My master degree paper was 1958 solution of a Gelfand problem presented  at the 1956 Mocsow conference on functional analysis. My 1961 Ph.D. dissertation prequeled Kohn-Nirenberg theory of pseudodifferential operators. It put Gelfand index problem into the framework of homotopy theory.  This framework was instrumental in the first  Atyah-Singer proof. (All four authors duly acknowledged my contribution).

In 1963 I received  the coveted   Prize of Moscow mathematical society  and a postdoc position at the Dubna Joint Institute for Nuclear Research  from  1963-1968. There I was  introduced to quantum field theory by outstanding  physicists of  Bogoliubov Laboratory.

Those years were high time for axiomatic quantum field theory. On top of it I learned Schwinger quantum action principle in the form of Bogoliubov-Shirkov quantization that I applied in my paper under discussion.

From 1977-1978 I was a visitor at IAS (Princeton), from 1978-1980 I have taught mathematics at SUNY, Stony Brook (were I was in contact with Frank Yang), and from 1980-2014 at OSU, Columbus, Ohio (where I was in contact with Robert Mills until his retirement in 1998.

Now I am a retired  professor emeritus of OSU.

I have started my YM project in 2006 as an attempt to extend the immensely successful theory of pseudo-differential operators on finite-dimensional manifolds to  cinfinite-dimensional ones in the lines of SBS quantization postulate. The development took all past years, and its progress is reflected in the series of arXiv preprints. The 2009 preprint has been certainly a rough draft but the ideas were basically right. In the tinkering   they become much more precise.

Two essential novelties in the latest incarnation arXiv:1005.3779 [math-phys]. First, by L. Faddeev's insistence, the dimensional transmutation of the running constant (though the theory is not perturbative); second,  full characterization of the quantum YM spectrum. The main difficulty has been the  infinite degeneracy of non-vacuum eigenvalues until it has been measured with respect to a von Neumann algebras with regular trace.

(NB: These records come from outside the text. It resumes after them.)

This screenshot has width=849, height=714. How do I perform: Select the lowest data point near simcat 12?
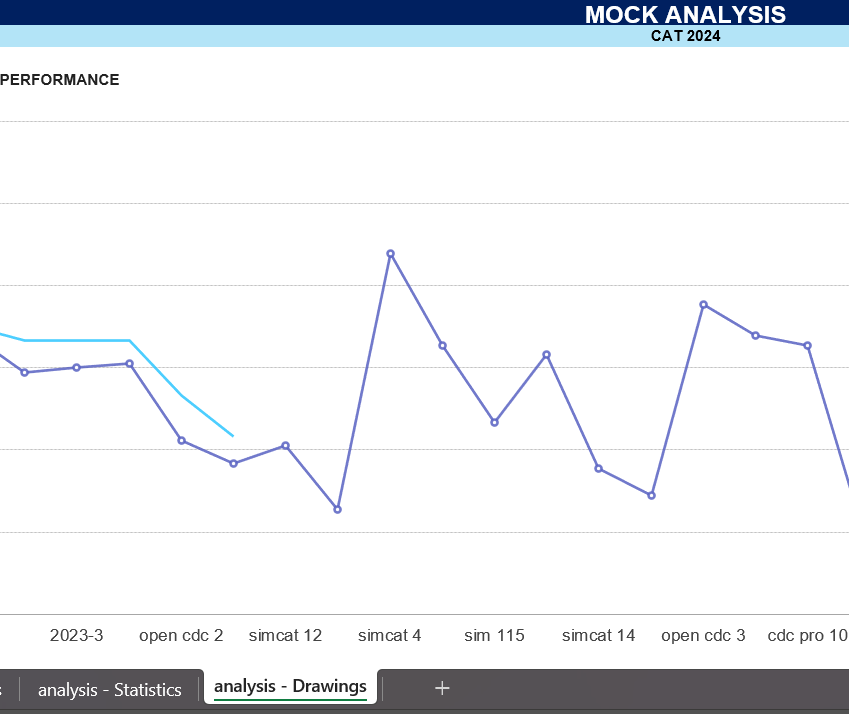[x=337, y=510]
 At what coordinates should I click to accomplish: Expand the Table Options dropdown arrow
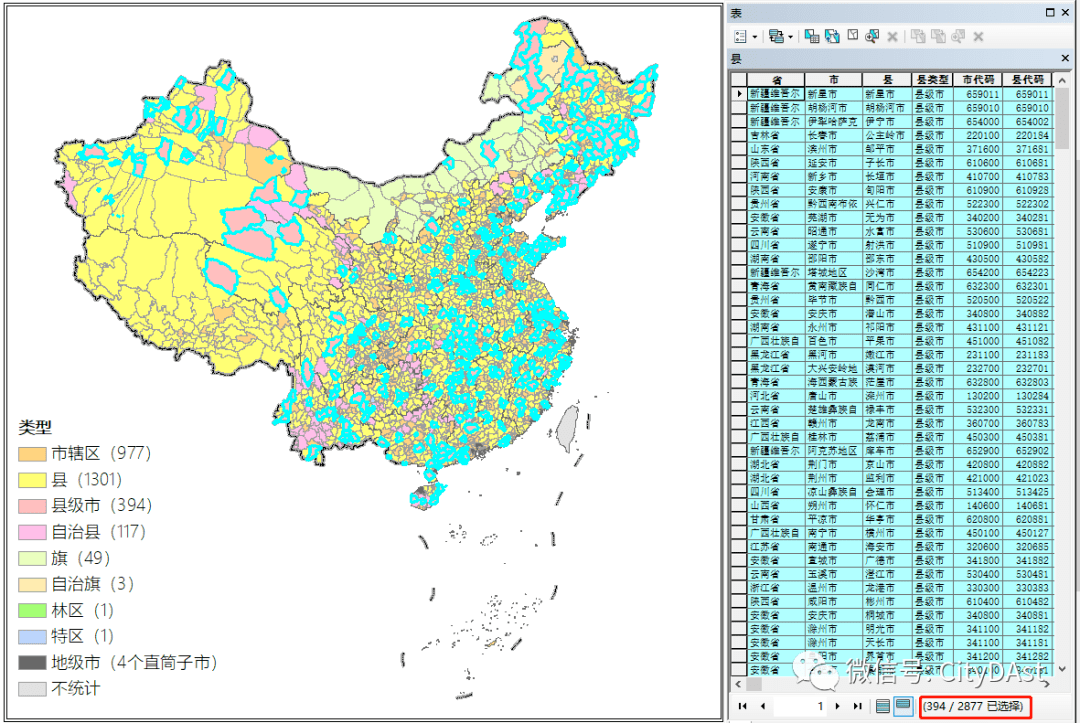755,37
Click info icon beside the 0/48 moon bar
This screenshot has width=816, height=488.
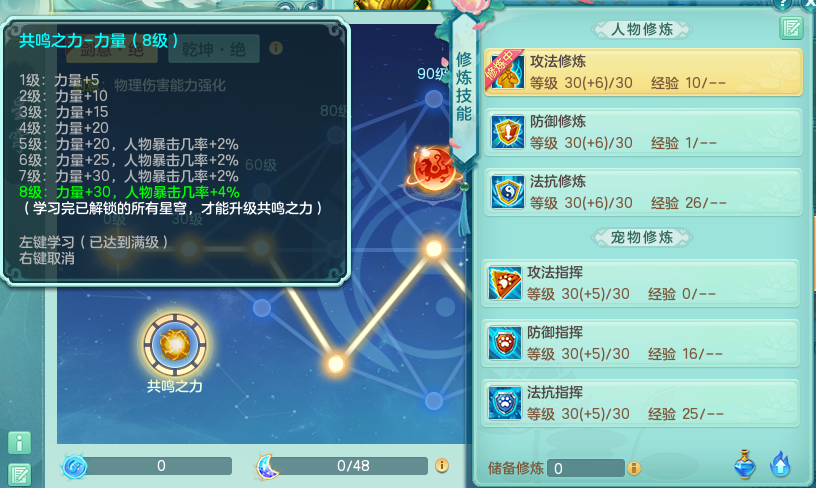coord(442,465)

Certainly, it does neither address mathematical pitfalls  of  the conventional perturbation QFT, nor checking Whigtman axioms. I do not quantize classical solutions of Yang-Mills equations per se but following Bogoliubov-Shirkov I quantize the energy-mass functional on the nuclear Gelfand triple of their  constrained initial data spaces.The result is a the Shroedinger operator in the sesqui-holomorphic Fock-Kree triple.  Thus  Beothians cries (if  I may use a famous Gauss expression) on physicsoverflow are just overshooting. I recognize that my paper is not easy for non-experts. But I hope for your honesty.

This has been a very difficult unterprise that required not only developing of a powerful general framework but,  even more difficult, the concrete apllication to Yang-Mills theory. The simplicity of the gauge group is very essential.

Of course I have in mind the Clay YM problem.  However I have achieved much more in construction of a rigorous mathematical quantum field theory on a par with mathematical quantum mechanics based on Neumann axiomatics and Weyl pseudodifferential quantization.

answered Aug 21, 2014 by Alexander Dynin

Welcome to Physicsoverflow, professor Dynin. I think nobody here is questioning your professional capability as a whole, and your credentials are made clear in the main post. People here are more concerned with the truth values of the particular pieces of your work cited. Therefore this answer does not seem to contain much information directly addressing the question, it is more appropriate for a chat, but no downvote from me.

Hi prof. Dynin--- apologies for any percieved disrespectfulness. Would you be willing to share some old reviews (positive, negative, anything) you might have regarding Kohn-Nirenberg theory, or any other work? We would be happy to place any papers you wish to review in the reviews section, for example, a neglected or forgotten historical paper, a neglected reference in a classic paper, a paper with an interesting extension which is not common knowledge, etc.

Regarding the extension to $C^\infty$ manifolds of symplectic methods, this is made difficult by the unitary inequivalence of the states associated to even the smallest changes in the underlying system. This is the basis of the criticism.